Problem statement: Repeat each entry word for word; the images are not part of the copy.

Records from a data source
* * * * * * * * *
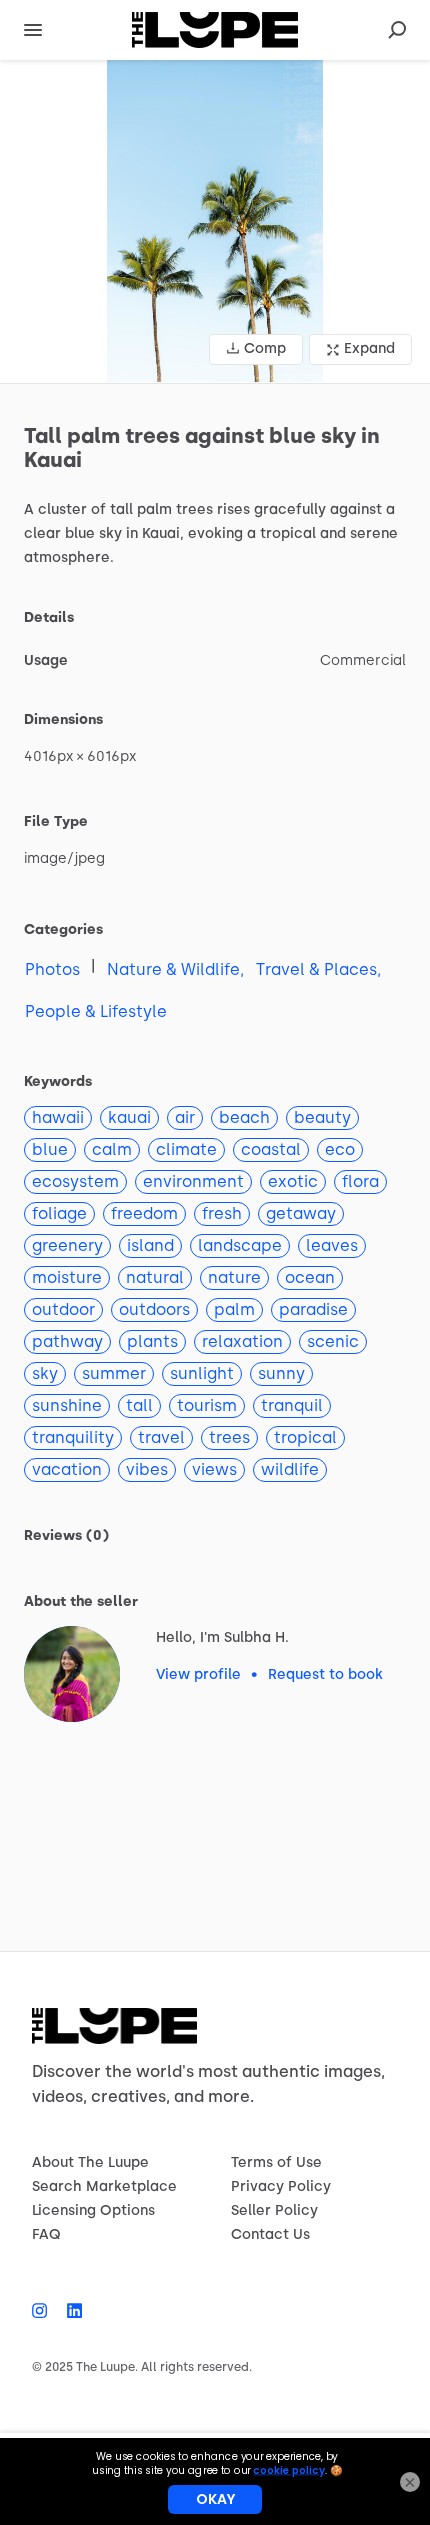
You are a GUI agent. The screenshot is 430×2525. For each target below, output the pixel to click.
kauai (129, 1117)
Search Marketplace (104, 2186)
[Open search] (397, 30)
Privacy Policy (281, 2186)
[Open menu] (33, 30)
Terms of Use (276, 2162)
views (214, 1469)
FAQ (46, 2234)
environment (193, 1181)
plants (152, 1341)
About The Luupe (90, 2162)
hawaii (58, 1117)
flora (360, 1181)
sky (45, 1373)
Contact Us (270, 2234)
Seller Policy (274, 2210)
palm (234, 1309)
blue (50, 1149)
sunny (281, 1373)
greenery (67, 1245)
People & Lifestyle (96, 1011)
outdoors (154, 1309)
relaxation (242, 1341)
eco (340, 1149)
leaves (332, 1245)
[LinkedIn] (69, 2311)
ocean (310, 1277)
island (150, 1245)
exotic (293, 1181)
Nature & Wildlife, (175, 969)
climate (186, 1149)
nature (234, 1277)
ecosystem (75, 1181)
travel (161, 1437)
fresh (222, 1213)
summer (114, 1373)
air (185, 1117)
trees (229, 1437)
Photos (52, 969)
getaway (301, 1213)
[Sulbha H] (72, 1674)
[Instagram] (44, 2311)
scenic (333, 1341)
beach (244, 1117)
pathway (67, 1341)
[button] (215, 221)
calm (112, 1149)
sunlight (202, 1373)
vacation (67, 1469)
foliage (59, 1213)
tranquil (292, 1405)
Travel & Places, (318, 969)
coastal (271, 1149)
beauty (322, 1117)
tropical (305, 1437)
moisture (67, 1277)
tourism (207, 1405)
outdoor (63, 1309)
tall (139, 1405)
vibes (147, 1469)
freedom (144, 1213)
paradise (313, 1309)
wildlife (290, 1469)
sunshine (67, 1405)
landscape (240, 1245)
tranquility (73, 1437)
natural (155, 1277)
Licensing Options (93, 2210)
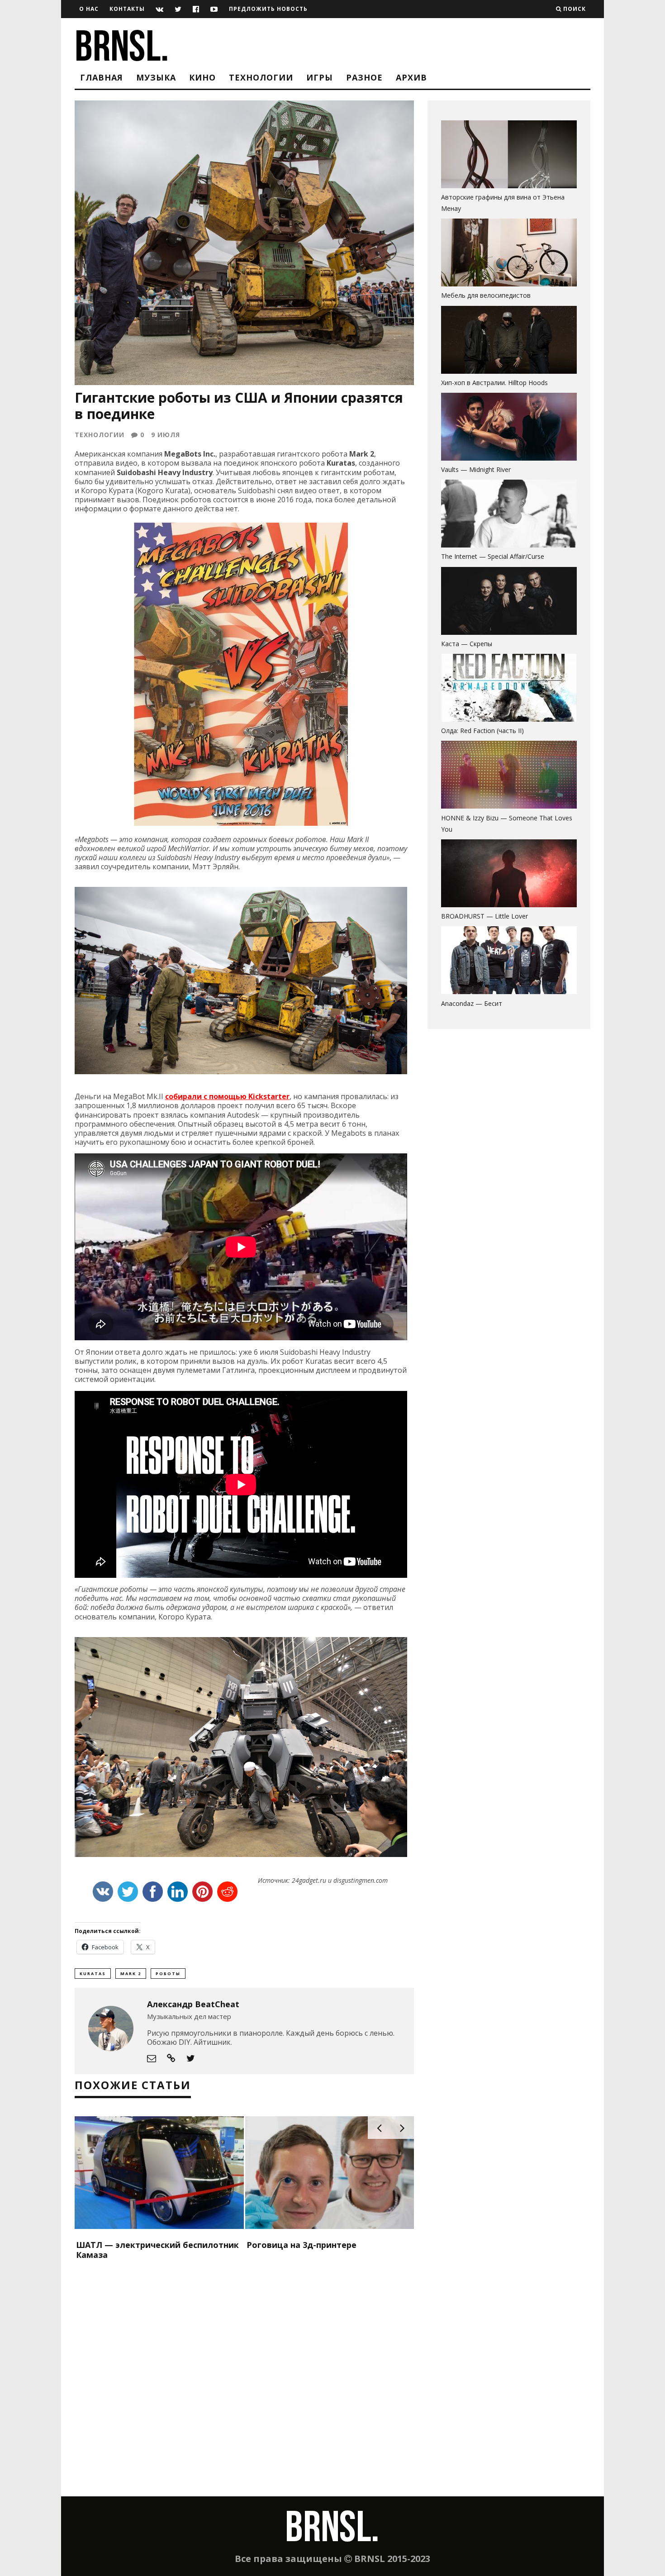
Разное (364, 77)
* * * * * * * * *
Expected answer:
You are a GUI agent. The screenshot is 430×2525. For each target below, output the pixel to click.
kauai (129, 1117)
Search Marketplace (104, 2186)
[Open search] (397, 30)
Privacy Policy (281, 2186)
[Open menu] (33, 30)
Terms of Use (276, 2162)
views (214, 1469)
FAQ (46, 2234)
environment (193, 1181)
plants (152, 1341)
About The Luupe (90, 2162)
hawaii (58, 1117)
flora (360, 1181)
sky (45, 1373)
Contact Us (270, 2234)
Seller Policy (274, 2210)
palm (234, 1309)
blue (50, 1149)
sunny (281, 1373)
greenery (67, 1245)
People & Lifestyle (96, 1011)
outdoors (154, 1309)
relaxation (242, 1341)
eco (340, 1149)
leaves (332, 1245)
[LinkedIn] (69, 2311)
ocean (310, 1277)
island (150, 1245)
exotic (293, 1181)
Nature & Wildlife, (175, 969)
climate (186, 1149)
nature (234, 1277)
ecosystem (75, 1181)
travel (161, 1437)
fresh (222, 1213)
summer (114, 1373)
air (185, 1117)
trees (229, 1437)
Photos (52, 969)
getaway (301, 1213)
[Sulbha H] (72, 1674)
[Instagram] (44, 2311)
scenic (333, 1341)
beach (244, 1117)
pathway (67, 1341)
[button] (215, 221)
calm (112, 1149)
sunlight (202, 1373)
vacation (67, 1469)
foliage (59, 1213)
tranquil (292, 1405)
Travel & Places, (318, 969)
coastal (271, 1149)
beauty (322, 1117)
tropical (305, 1437)
moisture (67, 1277)
tourism (207, 1405)
outdoor (63, 1309)
tall (139, 1405)
vibes (147, 1469)
freedom (144, 1213)
paradise (313, 1309)
wildlife (290, 1469)
sunshine (67, 1405)
landscape (240, 1245)
tranquility (73, 1437)
natural (155, 1277)
Licensing Options (93, 2210)
Разное (364, 77)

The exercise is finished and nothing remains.